Hi-Great video-Can you tell me how the taste and texture compare to fresh? No one seems to answer that question while doing the video! I like the concept but need the realities before I try it. Thanks!
Taste & texture are no different in our opinion, as we keep sticks of butter in a dish at room temperature all the time for daily use on toast and other things. We have refrigerated an open jar of canned butter in warmer months to firm it up, but it’s not necessary. Real butter is stable at room temperature, whether “fresh” or canned. Canned butter will set up after processing, but it takes some time, depending on environmental conditions. Thanks for watching and commenting! Let us know if you have further questions.
My house keeps a stick of butter on the counter so it's always soft. When I tried to do that with canned butter, mold developed on the rim and lid really quicky. Are you saying that you leave your canned butter on the counter just like fresh with no problems? If so, are you a family that uses up a pint of butter a week, or what level are we talking about? Sorry for all the questions, I've been trying this for a while and haven't quite got to a situation which works for us. Thank you!
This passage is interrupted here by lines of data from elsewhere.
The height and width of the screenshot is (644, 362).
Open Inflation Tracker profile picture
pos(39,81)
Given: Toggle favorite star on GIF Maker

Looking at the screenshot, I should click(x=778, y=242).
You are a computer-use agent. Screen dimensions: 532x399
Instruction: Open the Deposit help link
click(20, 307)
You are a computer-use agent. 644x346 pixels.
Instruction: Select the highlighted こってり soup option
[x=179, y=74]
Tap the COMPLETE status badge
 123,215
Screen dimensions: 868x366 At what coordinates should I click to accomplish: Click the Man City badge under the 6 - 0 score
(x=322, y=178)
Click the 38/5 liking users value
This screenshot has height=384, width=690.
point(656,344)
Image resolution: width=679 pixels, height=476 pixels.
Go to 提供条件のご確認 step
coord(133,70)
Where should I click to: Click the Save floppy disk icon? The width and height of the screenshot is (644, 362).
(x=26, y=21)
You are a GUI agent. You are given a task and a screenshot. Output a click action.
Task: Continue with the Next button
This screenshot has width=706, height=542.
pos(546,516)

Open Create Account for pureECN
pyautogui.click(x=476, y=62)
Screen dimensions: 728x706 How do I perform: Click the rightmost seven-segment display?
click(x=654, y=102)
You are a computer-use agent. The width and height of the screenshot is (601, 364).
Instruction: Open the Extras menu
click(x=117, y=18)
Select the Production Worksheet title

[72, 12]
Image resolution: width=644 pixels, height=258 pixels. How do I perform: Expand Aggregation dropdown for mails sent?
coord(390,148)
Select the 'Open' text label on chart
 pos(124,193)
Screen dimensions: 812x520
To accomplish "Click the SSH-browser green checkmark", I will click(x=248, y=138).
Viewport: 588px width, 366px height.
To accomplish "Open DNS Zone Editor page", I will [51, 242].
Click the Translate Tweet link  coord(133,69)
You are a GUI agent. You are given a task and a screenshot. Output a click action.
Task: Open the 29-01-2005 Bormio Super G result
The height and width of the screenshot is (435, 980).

@@lurahlee1 This may have to do with molds and humidity where you live. I have noticed large differences in these issues between Michigan -old home,and Virginia- new home. Also, if you do not use a lot of butter you may have to can it in much smaller jars.
Question for you LeeAnn.... Can you use a portable electric burner (when you canned milk) to can butter? I have an electric/glass/ceramic stove top and can't use this type of pressure canner. Thank you for all that you do!! Love you videos!!
I was surprised how long they stayed fluid for. We thought we did something wrong at first, but were assured it was normal. I just popped open a four year old jar of butter. Tastes normal. We mixed unsalted and salted, 1:1, because I've heard that the salty flavor becomes more apparent after canning. You can taste the salt fine in the jar I just opened. I do have one question though: do I need to refrigerate after opening, or is it the same as before for counter stability? I put it in the fridge, but kinda hard to spread cold butter....
@@OutlawCaliber13 we normally will put in the refrigerator if it’s going to be very warm. Normal room temperature and out of direct sunlight is fine too if you are going to use it up in a reasonable period of time. If you plan to have it last for months I’d keep in the refrigerator. Long winded answer but there are several variable that would impact it. Glad it turned out for you and hope you have a great weekend! Thank you for the question and response.
@@OutdoorsandCountryLiving That's about what I figured, but wife wanted me to seek clarification. I figured it's just butter, the only difference being that you canned it. The only difference I found is that it was a little "grainy," but I assume that's from the solutes not mixing fully.
I have been pressure canning butter for years and I enjoyed your video. However, there were some steps and important information that I found missing from this video that is important for everyone but definitely for someone new to pressure canning butter to know and understand. I do look forward to watching some of your other videos but feel they are more for those who have been pressure canning for awhile and who already have a solid understanding of pressure canning and canning specific products more so than some one new to it.
Thanks. Feel free to share your thoughts. We have been home canning, going on the 26th year, but don’t claim to be perfect. We teach exactly how we have done it for many years without issues. We follow modern canning processes. Check out this website: healthycanning.com for more information. Positive feedback is welcome here. Have had numerous folks appreciate the canning videos. Appreciate your comment. Take care!
@@OutdoorsandCountryLiving The site that you attached to your previous message is the most INCLUSIVE CANNING site I have ever seen. Thank you so much. I will be recommending it to many people. Thank you and God Bless.
I don't can. I do not have a pressure canner but years ago, I helped my mother can. I remember taking the rings off after she canned but never knew why. Why are the rings removed? Just so you have them for next canning project? We would have a whole drawer in the kitchen full of rings.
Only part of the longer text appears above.